## About this task
Without a single alteration, write the listing out again.

↓

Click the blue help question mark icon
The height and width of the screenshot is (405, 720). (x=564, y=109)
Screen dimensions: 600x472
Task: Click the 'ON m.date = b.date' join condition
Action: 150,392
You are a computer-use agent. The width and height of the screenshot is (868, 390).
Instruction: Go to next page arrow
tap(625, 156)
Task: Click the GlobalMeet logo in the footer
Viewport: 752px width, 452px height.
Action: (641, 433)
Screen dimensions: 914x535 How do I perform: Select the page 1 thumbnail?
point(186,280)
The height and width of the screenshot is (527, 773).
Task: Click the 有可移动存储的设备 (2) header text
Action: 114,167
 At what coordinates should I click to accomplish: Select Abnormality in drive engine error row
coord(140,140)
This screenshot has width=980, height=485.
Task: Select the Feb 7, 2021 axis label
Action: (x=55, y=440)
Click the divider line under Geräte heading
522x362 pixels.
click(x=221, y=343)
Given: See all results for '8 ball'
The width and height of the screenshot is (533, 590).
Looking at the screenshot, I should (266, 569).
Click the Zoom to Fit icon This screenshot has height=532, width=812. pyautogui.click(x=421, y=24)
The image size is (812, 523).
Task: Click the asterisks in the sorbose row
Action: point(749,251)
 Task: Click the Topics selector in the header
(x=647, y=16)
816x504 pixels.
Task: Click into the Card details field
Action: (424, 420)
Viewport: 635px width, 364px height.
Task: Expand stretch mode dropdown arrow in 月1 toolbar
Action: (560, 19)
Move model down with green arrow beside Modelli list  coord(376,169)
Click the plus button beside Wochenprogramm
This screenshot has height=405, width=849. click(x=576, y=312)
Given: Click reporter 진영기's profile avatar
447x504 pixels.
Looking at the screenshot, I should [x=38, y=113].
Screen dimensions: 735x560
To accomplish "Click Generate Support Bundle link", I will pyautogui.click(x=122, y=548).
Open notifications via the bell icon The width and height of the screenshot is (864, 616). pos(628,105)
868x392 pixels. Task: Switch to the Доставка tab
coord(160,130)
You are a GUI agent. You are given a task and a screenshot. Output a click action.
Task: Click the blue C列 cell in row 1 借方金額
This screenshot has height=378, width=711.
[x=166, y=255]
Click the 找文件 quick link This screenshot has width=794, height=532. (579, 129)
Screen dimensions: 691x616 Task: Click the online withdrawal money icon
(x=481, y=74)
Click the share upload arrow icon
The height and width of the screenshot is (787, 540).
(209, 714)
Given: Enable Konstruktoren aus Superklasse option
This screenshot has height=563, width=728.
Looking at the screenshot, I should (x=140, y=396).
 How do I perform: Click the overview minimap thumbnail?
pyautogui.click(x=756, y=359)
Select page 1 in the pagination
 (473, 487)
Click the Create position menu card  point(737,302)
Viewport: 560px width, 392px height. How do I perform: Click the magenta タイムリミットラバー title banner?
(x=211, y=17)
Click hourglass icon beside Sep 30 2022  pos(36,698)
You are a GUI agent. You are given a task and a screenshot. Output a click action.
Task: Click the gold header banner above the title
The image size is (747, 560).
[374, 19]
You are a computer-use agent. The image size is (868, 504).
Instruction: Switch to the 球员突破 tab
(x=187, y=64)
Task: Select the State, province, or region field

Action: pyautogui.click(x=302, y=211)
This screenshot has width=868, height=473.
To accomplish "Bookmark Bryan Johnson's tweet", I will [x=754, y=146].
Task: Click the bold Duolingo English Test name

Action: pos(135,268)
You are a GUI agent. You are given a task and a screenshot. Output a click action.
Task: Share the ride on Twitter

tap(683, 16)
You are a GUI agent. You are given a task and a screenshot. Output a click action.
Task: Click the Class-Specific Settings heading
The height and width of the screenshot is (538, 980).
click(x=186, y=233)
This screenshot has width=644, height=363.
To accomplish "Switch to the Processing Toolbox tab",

↑

## Answer section
Click the blue help question mark icon
The height and width of the screenshot is (405, 720). (x=564, y=109)
Screen dimensions: 600x472
Task: Click the 'ON m.date = b.date' join condition
Action: 150,392
You are a computer-use agent. The width and height of the screenshot is (868, 390).
Instruction: Go to next page arrow
tap(625, 156)
Task: Click the GlobalMeet logo in the footer
Viewport: 752px width, 452px height.
Action: (641, 433)
Screen dimensions: 914x535 How do I perform: Select the page 1 thumbnail?
point(186,280)
The height and width of the screenshot is (527, 773).
Task: Click the 有可移动存储的设备 (2) header text
Action: 114,167
 At what coordinates should I click to accomplish: Select Abnormality in drive engine error row
coord(140,140)
This screenshot has width=980, height=485.
Task: Select the Feb 7, 2021 axis label
Action: (x=55, y=440)
Click the divider line under Geräte heading
522x362 pixels.
click(x=221, y=343)
Given: See all results for '8 ball'
The width and height of the screenshot is (533, 590).
Looking at the screenshot, I should (266, 569).
Click the Zoom to Fit icon This screenshot has height=532, width=812. pyautogui.click(x=421, y=24)
The image size is (812, 523).
Task: Click the asterisks in the sorbose row
Action: point(749,251)
 Task: Click the Topics selector in the header
(x=647, y=16)
816x504 pixels.
Task: Click into the Card details field
Action: (424, 420)
Viewport: 635px width, 364px height.
Task: Expand stretch mode dropdown arrow in 月1 toolbar
Action: (560, 19)
Move model down with green arrow beside Modelli list  coord(376,169)
Click the plus button beside Wochenprogramm
This screenshot has height=405, width=849. click(x=576, y=312)
Given: Click reporter 진영기's profile avatar
447x504 pixels.
Looking at the screenshot, I should [x=38, y=113].
Screen dimensions: 735x560
To accomplish "Click Generate Support Bundle link", I will pyautogui.click(x=122, y=548).
Open notifications via the bell icon The width and height of the screenshot is (864, 616). pos(628,105)
868x392 pixels. Task: Switch to the Доставка tab
coord(160,130)
You are a GUI agent. You are given a task and a screenshot. Output a click action.
Task: Click the blue C列 cell in row 1 借方金額
This screenshot has height=378, width=711.
[x=166, y=255]
Click the 找文件 quick link This screenshot has width=794, height=532. (579, 129)
Screen dimensions: 691x616 Task: Click the online withdrawal money icon
(x=481, y=74)
Click the share upload arrow icon
The height and width of the screenshot is (787, 540).
(209, 714)
Given: Enable Konstruktoren aus Superklasse option
This screenshot has height=563, width=728.
Looking at the screenshot, I should (x=140, y=396).
 How do I perform: Click the overview minimap thumbnail?
pyautogui.click(x=756, y=359)
Select page 1 in the pagination
 (473, 487)
Click the Create position menu card  point(737,302)
Viewport: 560px width, 392px height. How do I perform: Click the magenta タイムリミットラバー title banner?
(x=211, y=17)
Click hourglass icon beside Sep 30 2022  pos(36,698)
You are a GUI agent. You are given a task and a screenshot. Output a click action.
Task: Click the gold header banner above the title
The image size is (747, 560).
[374, 19]
You are a computer-use agent. The image size is (868, 504).
Instruction: Switch to the 球员突破 tab
(x=187, y=64)
Task: Select the State, province, or region field

Action: pyautogui.click(x=302, y=211)
This screenshot has width=868, height=473.
To accomplish "Bookmark Bryan Johnson's tweet", I will [x=754, y=146].
Task: Click the bold Duolingo English Test name

Action: pos(135,268)
You are a GUI agent. You are given a task and a screenshot. Output a click action.
Task: Share the ride on Twitter

tap(683, 16)
You are a GUI agent. You are given a task and a screenshot. Output a click action.
Task: Click the Class-Specific Settings heading
The height and width of the screenshot is (538, 980).
click(x=186, y=233)
This screenshot has width=644, height=363.
To accomplish "Switch to the Processing Toolbox tab",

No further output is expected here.